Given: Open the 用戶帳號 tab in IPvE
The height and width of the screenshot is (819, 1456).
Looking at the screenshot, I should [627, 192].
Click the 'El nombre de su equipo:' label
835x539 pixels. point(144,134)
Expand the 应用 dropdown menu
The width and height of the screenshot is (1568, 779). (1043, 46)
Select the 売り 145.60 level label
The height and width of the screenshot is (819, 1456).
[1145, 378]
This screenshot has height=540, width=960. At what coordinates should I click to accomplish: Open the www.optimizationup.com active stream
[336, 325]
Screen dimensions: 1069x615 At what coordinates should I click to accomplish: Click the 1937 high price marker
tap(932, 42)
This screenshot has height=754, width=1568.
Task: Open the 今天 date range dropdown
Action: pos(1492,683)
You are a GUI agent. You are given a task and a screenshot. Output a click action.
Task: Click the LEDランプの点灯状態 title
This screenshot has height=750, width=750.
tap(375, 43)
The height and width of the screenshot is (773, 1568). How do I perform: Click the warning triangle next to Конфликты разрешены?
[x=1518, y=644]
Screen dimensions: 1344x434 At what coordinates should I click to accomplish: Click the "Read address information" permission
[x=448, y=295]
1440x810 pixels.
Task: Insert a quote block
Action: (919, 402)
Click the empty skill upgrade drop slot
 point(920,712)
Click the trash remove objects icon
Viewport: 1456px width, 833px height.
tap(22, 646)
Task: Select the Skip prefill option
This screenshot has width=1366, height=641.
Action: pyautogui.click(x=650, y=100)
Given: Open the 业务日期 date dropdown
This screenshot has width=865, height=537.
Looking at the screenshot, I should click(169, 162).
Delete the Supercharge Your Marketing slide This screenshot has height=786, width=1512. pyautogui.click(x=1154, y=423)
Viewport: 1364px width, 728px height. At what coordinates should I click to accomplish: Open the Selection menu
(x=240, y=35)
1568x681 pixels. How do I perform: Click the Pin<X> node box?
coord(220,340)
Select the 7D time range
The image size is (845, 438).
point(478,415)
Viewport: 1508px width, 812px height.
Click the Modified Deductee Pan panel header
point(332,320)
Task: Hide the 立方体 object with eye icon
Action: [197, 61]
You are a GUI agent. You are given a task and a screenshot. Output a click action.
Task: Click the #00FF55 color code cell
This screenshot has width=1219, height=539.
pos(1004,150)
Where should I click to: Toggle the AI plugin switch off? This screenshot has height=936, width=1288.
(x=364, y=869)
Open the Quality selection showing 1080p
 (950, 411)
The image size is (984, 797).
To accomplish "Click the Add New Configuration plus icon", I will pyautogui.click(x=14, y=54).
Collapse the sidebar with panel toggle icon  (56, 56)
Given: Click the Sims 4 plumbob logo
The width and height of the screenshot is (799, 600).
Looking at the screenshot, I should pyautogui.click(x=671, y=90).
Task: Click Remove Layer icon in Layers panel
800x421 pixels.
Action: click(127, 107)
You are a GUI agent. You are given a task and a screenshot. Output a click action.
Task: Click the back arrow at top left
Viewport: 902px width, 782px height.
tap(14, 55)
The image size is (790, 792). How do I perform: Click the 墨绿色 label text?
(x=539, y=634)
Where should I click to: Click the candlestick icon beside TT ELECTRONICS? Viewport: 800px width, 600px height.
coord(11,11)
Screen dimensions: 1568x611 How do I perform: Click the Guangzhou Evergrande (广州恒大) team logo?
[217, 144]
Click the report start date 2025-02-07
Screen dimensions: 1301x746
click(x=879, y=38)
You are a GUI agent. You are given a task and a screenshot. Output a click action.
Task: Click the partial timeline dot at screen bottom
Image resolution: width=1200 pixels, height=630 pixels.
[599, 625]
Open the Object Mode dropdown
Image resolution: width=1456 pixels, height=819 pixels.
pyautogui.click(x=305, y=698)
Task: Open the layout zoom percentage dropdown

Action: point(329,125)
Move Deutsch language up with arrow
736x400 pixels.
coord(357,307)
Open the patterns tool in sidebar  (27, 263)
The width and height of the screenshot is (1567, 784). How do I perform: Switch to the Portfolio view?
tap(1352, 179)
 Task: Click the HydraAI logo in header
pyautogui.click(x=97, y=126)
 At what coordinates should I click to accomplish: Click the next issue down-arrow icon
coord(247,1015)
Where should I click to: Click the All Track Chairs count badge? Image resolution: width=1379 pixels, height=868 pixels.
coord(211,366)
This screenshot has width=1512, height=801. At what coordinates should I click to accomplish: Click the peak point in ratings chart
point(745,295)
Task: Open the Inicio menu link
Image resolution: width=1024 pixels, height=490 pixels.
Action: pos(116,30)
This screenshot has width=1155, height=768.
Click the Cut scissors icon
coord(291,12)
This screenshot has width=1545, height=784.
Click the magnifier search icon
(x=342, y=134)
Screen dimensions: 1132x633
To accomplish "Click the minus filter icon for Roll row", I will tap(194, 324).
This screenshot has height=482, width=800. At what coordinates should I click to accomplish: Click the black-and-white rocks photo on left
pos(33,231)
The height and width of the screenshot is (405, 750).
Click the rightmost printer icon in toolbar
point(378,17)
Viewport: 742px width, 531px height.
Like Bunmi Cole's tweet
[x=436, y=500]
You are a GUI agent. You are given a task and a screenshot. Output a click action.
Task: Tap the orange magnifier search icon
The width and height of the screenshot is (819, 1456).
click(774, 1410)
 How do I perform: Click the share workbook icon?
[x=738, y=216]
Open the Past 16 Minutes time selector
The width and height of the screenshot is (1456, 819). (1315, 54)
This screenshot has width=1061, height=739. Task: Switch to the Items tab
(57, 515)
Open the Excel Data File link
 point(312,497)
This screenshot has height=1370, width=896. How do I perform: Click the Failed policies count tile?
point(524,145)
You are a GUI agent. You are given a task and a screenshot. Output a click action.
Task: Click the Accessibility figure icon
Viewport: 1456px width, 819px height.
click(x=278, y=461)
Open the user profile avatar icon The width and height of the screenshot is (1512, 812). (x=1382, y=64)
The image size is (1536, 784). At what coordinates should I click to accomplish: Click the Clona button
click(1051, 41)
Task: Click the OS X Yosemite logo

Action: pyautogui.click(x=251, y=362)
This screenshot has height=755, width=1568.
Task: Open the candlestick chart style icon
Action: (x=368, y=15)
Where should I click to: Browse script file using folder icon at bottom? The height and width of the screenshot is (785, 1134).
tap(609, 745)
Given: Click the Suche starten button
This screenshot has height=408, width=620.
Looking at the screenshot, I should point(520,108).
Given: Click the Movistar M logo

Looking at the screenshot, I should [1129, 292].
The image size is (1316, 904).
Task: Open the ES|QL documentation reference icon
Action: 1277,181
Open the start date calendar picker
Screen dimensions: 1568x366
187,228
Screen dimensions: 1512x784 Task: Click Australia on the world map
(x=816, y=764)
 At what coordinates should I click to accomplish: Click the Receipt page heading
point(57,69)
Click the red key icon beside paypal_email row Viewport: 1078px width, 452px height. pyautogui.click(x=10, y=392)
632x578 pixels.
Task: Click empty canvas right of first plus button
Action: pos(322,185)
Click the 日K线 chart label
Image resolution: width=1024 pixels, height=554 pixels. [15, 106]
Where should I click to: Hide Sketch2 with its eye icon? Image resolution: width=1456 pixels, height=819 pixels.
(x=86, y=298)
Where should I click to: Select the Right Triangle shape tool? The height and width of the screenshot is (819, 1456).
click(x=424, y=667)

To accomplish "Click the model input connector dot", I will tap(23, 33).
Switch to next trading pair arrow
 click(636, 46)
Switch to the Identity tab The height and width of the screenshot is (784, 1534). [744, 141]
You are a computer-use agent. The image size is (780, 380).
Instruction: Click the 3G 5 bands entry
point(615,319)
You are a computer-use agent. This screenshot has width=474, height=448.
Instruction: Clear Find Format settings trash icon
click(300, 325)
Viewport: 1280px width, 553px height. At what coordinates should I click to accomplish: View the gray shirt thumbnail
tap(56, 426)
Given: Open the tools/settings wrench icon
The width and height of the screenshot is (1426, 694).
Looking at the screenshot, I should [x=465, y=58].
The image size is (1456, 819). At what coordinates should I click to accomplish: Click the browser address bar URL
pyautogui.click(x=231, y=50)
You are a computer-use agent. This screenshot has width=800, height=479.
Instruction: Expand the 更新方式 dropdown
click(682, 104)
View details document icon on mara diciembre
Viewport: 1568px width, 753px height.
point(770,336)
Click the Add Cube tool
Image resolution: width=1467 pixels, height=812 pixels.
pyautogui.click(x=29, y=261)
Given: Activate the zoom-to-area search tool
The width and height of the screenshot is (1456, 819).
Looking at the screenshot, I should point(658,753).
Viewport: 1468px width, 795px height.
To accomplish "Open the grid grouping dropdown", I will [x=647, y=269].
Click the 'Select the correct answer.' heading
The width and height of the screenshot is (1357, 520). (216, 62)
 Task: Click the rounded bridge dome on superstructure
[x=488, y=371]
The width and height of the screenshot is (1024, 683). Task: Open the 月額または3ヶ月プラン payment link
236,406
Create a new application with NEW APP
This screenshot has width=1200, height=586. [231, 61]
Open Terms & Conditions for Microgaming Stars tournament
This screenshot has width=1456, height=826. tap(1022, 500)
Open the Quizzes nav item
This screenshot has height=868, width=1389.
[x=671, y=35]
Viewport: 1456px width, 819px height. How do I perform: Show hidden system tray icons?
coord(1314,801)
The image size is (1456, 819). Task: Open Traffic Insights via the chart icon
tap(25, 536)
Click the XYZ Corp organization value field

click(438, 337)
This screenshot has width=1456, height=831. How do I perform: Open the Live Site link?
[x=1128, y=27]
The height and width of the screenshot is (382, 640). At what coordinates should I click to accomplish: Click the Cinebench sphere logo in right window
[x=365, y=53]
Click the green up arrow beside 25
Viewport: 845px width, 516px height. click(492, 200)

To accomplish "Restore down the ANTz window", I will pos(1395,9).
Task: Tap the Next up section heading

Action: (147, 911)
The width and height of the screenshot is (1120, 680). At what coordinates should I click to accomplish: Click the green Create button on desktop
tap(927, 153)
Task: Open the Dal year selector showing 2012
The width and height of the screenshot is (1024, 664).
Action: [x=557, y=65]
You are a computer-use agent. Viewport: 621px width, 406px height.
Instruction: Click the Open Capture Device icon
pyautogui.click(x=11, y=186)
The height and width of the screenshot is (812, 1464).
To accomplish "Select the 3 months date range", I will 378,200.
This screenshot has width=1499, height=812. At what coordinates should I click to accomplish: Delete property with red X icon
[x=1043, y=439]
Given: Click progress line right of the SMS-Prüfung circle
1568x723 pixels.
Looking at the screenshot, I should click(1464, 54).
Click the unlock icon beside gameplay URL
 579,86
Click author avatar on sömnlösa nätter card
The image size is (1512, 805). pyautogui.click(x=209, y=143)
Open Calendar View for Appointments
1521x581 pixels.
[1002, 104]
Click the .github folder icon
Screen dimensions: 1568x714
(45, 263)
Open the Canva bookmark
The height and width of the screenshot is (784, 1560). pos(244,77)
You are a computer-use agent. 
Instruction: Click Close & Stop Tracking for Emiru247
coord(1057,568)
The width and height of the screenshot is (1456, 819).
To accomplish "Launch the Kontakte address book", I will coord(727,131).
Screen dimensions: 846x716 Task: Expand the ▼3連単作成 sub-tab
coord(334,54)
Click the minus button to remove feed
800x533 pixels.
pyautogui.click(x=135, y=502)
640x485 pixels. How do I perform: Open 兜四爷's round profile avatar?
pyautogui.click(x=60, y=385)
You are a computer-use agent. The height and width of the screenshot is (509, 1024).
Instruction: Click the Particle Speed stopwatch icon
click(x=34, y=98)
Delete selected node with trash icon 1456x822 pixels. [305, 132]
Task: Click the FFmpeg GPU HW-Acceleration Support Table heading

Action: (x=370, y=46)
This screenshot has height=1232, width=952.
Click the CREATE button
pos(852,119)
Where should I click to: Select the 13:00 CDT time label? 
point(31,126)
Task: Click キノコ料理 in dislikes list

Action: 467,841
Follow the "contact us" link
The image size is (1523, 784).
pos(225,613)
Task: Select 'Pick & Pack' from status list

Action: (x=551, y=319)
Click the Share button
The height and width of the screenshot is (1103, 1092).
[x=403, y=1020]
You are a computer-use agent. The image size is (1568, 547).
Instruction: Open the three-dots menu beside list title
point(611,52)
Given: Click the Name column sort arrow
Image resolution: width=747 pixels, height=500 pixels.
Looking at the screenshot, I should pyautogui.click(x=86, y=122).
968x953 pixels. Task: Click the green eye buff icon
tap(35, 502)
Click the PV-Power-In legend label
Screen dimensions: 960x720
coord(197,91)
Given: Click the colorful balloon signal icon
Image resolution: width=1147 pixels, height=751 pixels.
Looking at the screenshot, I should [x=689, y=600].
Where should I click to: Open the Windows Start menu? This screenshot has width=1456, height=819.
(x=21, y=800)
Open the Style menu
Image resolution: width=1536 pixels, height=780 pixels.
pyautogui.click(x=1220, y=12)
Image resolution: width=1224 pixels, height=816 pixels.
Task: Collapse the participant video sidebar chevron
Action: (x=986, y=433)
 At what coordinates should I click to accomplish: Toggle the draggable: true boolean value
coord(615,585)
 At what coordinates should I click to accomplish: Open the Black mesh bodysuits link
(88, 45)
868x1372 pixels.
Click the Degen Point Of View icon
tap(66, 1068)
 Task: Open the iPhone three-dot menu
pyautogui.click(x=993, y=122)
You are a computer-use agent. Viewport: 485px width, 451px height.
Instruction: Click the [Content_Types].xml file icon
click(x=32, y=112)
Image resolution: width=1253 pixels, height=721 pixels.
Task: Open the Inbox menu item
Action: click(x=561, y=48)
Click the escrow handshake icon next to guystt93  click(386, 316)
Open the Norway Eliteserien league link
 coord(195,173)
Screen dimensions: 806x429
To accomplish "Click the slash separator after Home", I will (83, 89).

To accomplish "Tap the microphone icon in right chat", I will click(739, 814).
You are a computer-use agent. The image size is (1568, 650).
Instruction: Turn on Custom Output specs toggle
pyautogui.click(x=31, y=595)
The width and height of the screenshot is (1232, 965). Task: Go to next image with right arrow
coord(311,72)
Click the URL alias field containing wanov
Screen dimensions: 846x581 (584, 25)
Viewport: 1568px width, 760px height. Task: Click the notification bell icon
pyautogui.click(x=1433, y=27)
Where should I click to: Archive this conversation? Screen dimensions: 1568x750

■ ■ ■ ■ ■ ■ ■

### Exercise description
Lay out the part of the data that opens with the line containing "Task: Select the Skip prefill option" and closes with the line containing "Looking at the screenshot, I should click(169, 162)." as a Markdown table with two columns, No. for the row number and Line for the line itself, leaving out any blank lines.

### Full solution
| No. | Line |
|---|---|
| 1 | Task: Select the Skip prefill option |
| 2 | This screenshot has width=1366, height=641. |
| 3 | Action: pyautogui.click(x=650, y=100) |
| 4 | Given: Open the 业务日期 date dropdown |
| 5 | This screenshot has width=865, height=537. |
| 6 | Looking at the screenshot, I should click(169, 162). |